In my fact collector project I use Prolog to do sime reasoning.
Inference means a query and find the free variable, such as X. Logic is a statement that is true. Here I ask two questions (1) who am I mutually friends with and (2) who am I friends with but who doesn't consider me a friend.
"Logic likes(sam, john).",
"Logic likes(sam, peter).",
"Logic likes(john, sam)."
"Inference and(likes(sam, X), likes(X, sam)).",
"Inference and(likes(sam, X), \+(likes(X, sam))).",
]
The answer to the first question is john. So the answer to the second question is peter
We need a rich specification of data relationships to create instances of ontologies.
With ontologies that define steps or temporal relationships like Datalog we can create automated workflow systems or automated interoperability
With ontologies we can traverse the system itself.
https://stackoverflow.com/questions/10263970/traversing-recording-matched-predicates
Create a polycontext metasymbol, and overcome the fact that standardization does not generalize.
Reasoning on ontologies is a special case of querying of datasets, and most databases are just specialized ontologies, optimized for certain types of queries. Some databases, like triple-stores, may be optimized or logical inferences.
You're correctly noticing that Infinity family ontology is pragmatic from the business sense. In fact, I had worked on Odoo (previously OpenERP), which is a Wordpress-like framework for enterprises to run, and I thought (back in 2010) -- that AI-augmented corporations are already happening, so, we need a system that would enable them to be transparent with the society, and, since companies are just sums of people, I thought, there must exist common denominator between how individuals, companies, and even governments operate, and in fact, the Infinity family ontology is an attempt at arriving to that common denominator from the first principles, described in the paper on the equation model. A more concrete version of that, is the NRV (network resource vocabulary), the idea of which is to introduce something like HTTP response code numbers to responses, but rather, semantic codes to data objects.

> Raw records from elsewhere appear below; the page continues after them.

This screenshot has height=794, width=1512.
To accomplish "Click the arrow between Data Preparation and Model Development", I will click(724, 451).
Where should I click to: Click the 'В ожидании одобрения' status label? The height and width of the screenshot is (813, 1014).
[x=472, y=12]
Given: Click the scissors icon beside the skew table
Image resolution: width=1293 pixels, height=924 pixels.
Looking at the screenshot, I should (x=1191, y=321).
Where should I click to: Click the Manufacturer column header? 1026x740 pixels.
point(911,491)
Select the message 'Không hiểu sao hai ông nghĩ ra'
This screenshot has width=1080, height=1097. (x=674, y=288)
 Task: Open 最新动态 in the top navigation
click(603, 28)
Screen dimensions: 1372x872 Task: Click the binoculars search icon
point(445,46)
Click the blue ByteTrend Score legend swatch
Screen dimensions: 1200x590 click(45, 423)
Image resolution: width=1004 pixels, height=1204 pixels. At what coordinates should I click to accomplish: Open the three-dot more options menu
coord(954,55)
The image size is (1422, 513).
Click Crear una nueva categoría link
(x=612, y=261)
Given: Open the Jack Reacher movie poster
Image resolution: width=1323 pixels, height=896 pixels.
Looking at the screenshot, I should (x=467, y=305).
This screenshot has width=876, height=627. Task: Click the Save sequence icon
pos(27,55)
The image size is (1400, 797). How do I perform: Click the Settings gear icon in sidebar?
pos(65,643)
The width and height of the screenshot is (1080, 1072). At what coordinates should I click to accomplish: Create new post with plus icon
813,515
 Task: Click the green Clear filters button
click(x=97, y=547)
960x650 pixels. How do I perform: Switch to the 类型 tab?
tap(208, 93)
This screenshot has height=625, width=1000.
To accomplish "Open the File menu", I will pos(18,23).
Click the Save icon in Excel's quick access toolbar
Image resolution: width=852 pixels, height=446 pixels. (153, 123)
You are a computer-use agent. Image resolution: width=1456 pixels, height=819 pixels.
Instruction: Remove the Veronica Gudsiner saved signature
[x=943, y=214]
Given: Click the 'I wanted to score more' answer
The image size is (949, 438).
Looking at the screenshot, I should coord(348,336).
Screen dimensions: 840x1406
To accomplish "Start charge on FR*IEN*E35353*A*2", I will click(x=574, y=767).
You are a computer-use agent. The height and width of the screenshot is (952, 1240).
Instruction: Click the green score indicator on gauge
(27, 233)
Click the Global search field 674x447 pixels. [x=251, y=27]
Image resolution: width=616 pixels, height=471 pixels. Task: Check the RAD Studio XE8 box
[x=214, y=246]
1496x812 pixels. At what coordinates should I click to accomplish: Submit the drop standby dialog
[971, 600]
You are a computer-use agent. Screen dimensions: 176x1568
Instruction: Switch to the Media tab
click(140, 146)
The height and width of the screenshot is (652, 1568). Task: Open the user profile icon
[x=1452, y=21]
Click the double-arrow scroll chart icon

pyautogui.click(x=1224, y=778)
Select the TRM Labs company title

In theory then, to make systems understandable, we can go around all the systems (such as each app) and data packets (such as the internet traffic), and project them in the human semantic space, -- by having such codes attached to their tables, requests and responses -- make all systems understood to humans, and even make them mathematically tractable.
Would be nice to have an ontology for computers and relationships between files, processes, threads, containers, permissions etc
Then we would have a simple data structure for everything that wasn't so implementation defined.
I don't know how reasoning engines work but I think it's a replicated application of modus ponens
It would be nice if you had one built into a database or a prolog engine built into a database. You could generate facts like if someone is aged under 25 they only use Gmail as their mail provider based on database data.
Isn't it just computed (virtual) properties to "sets of objects interlinked by desired properties" (a combined virtual object)?
For an example of computed properties, we can think of
"if someone is aged under 25 they only use Gmail as their mail provider based on database data"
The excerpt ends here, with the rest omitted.